EXERCISE BRIEF: Using the records that follow, copy every line containing the word "computer".

################

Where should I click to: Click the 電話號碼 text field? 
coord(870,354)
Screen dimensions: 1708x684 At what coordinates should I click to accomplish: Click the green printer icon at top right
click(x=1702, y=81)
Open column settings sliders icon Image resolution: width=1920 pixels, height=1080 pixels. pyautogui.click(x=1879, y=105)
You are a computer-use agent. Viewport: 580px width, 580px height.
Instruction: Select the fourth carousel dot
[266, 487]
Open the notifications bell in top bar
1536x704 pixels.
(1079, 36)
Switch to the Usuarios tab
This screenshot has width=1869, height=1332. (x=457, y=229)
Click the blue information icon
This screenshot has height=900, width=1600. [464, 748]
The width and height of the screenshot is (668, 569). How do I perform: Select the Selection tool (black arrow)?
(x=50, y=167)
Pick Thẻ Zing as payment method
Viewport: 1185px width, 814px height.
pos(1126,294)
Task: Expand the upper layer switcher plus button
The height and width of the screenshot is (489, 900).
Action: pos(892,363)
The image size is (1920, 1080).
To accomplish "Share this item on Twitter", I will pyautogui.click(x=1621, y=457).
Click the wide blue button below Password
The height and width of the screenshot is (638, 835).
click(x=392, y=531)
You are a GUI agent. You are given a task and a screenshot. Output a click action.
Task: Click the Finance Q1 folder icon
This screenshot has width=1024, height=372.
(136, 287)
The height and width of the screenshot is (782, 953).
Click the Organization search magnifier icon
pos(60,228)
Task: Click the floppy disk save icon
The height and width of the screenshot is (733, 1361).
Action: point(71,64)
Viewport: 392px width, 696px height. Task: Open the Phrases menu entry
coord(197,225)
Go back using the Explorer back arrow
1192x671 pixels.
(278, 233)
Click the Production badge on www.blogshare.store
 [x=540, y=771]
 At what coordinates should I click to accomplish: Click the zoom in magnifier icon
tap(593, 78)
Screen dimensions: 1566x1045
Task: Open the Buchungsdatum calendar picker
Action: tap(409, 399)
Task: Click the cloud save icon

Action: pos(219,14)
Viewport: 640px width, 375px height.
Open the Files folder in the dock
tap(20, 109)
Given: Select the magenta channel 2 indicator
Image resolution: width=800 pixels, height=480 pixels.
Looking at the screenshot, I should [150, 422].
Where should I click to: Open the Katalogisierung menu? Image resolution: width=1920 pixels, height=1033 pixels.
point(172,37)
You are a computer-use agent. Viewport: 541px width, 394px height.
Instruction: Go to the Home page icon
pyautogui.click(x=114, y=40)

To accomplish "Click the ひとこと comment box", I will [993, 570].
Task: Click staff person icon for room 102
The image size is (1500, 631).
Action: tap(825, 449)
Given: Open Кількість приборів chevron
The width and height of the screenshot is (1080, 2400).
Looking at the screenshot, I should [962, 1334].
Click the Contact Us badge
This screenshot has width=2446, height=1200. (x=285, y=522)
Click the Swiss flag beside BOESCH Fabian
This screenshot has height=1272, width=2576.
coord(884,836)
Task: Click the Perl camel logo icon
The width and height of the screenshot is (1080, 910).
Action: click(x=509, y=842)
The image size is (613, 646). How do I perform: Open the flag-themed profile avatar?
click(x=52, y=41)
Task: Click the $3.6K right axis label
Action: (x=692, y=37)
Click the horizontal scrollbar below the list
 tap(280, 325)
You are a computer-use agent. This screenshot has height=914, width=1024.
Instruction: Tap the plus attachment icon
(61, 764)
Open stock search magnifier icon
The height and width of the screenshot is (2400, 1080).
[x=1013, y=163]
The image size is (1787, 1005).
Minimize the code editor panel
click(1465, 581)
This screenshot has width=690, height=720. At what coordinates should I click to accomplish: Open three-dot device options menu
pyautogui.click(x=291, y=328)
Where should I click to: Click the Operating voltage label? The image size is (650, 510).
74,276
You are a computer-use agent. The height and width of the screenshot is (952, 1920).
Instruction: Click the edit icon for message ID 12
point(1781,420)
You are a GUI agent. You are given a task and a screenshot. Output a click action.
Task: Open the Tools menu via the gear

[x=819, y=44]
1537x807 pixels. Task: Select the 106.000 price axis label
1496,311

################

TASK OUTPUT:
You are a computer-use agent. Viewport: 580px width, 580px height.
You are a computer-use agent. Viewport: 541px width, 394px height.
You are a computer-use agent. This screenshot has height=914, width=1024.
You are a computer-use agent. The height and width of the screenshot is (952, 1920).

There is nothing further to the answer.